Tolhurst soltó el lápiz.
– Forsyth comprenderá que Maestre no puede haber despedido sin más a un antiguo ordenanza suyo al que, encima, utilizaba para acompañar a su hija. Por Dios, Harry, menudo lío has armado. Se lo tendré que decir al capitán. Ahora mismo está reunido con sir Sam, hay una valija diplomática que tiene que salir esta misma noche. Espera aquí.
Tolhurst se retiró y él se quedó allí, mirando tristemente a través de la ventana. Bajó por la calle un mendigo montado en un burrito con los pies casi rozando el suelo a ambos lados. Unos pesados fardos de leña iban atados al lomo del animal. Harry pensó en las tremendas cargas que las bestias de pequeño tamaño se veían obligadas a soportar; parecía que estuviera a punto de rompérsele el espinazo.

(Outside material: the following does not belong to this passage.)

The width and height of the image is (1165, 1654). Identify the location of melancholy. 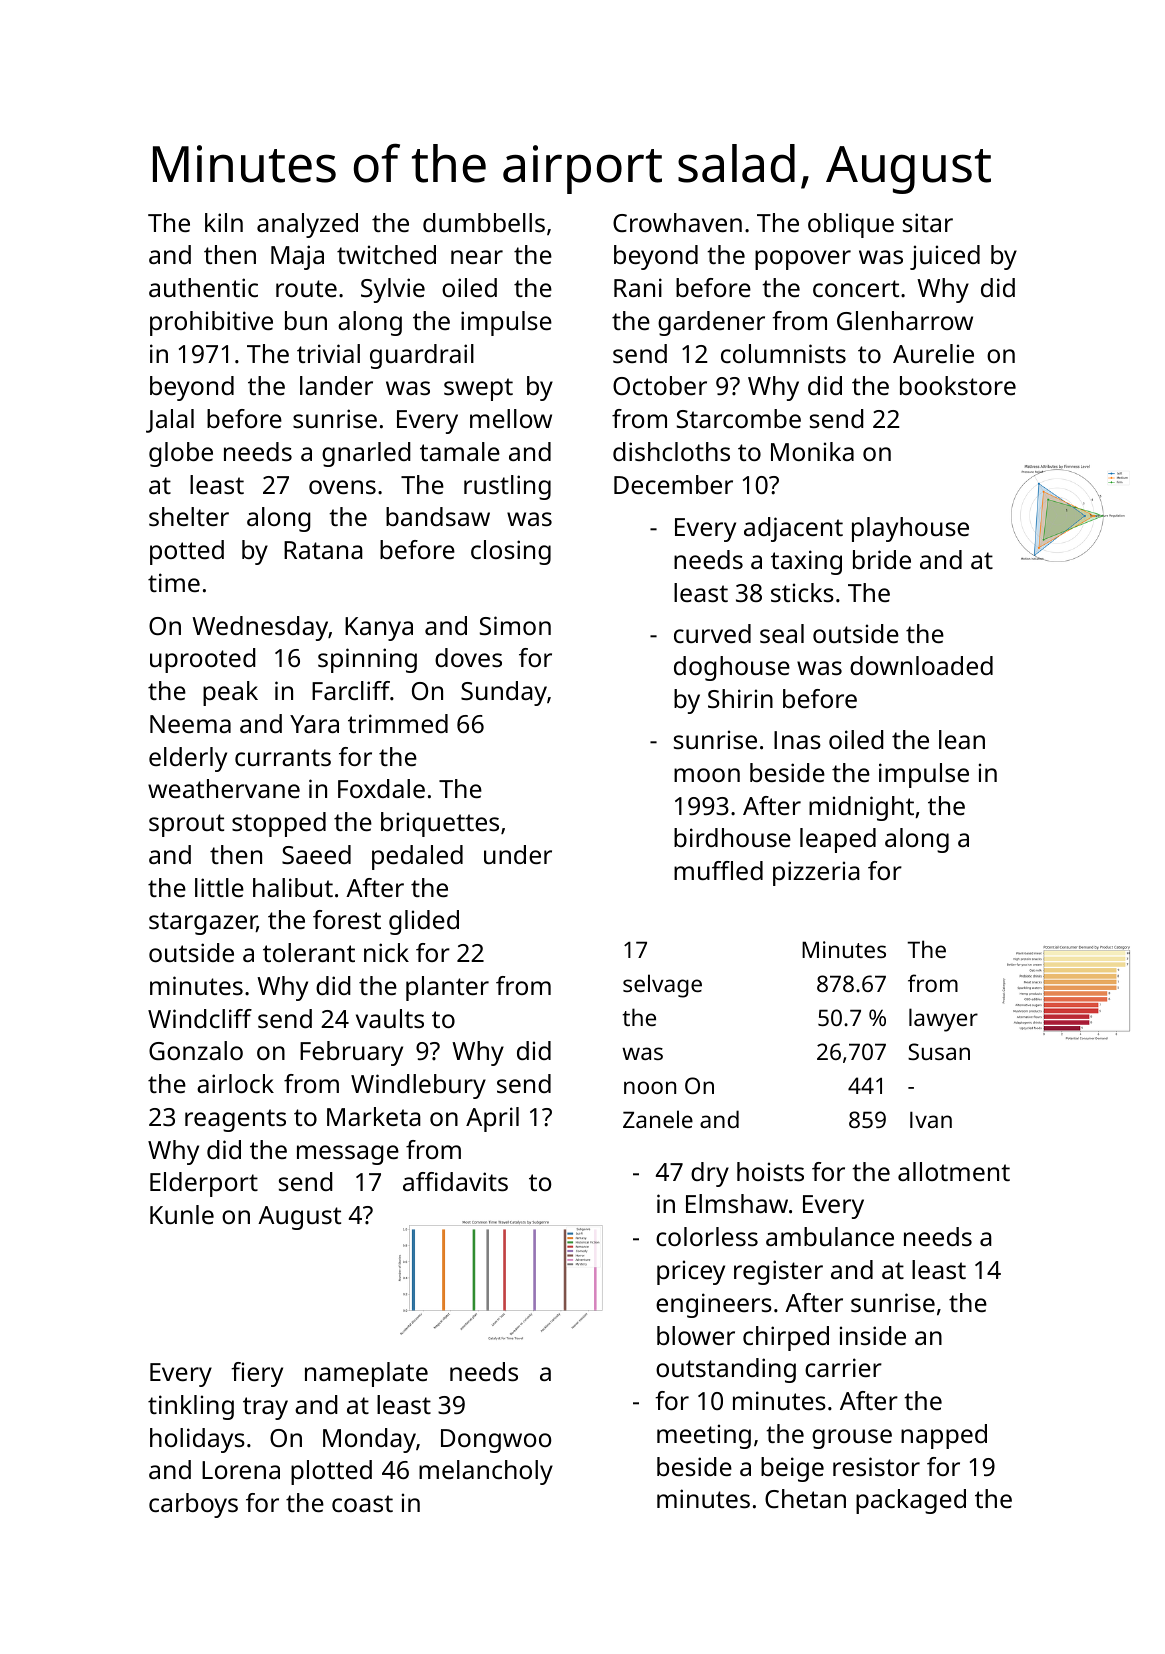
(486, 1472).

Fuera se oyeron unas rápidas pisadas. Harry se levantó en el momento en que Tolhurst, con semblante muy serio, abría la puerta para franquearle la entrada a Hillgarth. Lo acompañaba el embajador. Hoare, con el rostro enjuto congestionado por la furia, se dejó caer en el asiento de Tolhurst, mirando ceñudo a Harry.
– Es usted un maldito insensato, Brett -empezó diciendo Hillgarth-. Pero ¿cómo se le ha ocurrido?
– Disculpe, señor, yo no sabía que Maestre…
Hoare se dirigió a Hillgarth en un tono cortante como el cuchillo.
– Alan, le advertí que esta operación era muy arriesgada. Siempre se lo digo, nada de operaciones encubiertas; tendríamos que habernos limitado a recoger información y nada más. Nosotros no somos el maldito SOE, la Dirección de Operaciones Especiales. Pero no, ¡usted y Winston tenían que montarse sus propias historias! Ahora puede que hayamos puesto en peligro nuestras relaciones con todo el sector monárquico por culpa de este idiota. -El embajador señaló a Harry con el gesto de quien espanta un molesto insecto.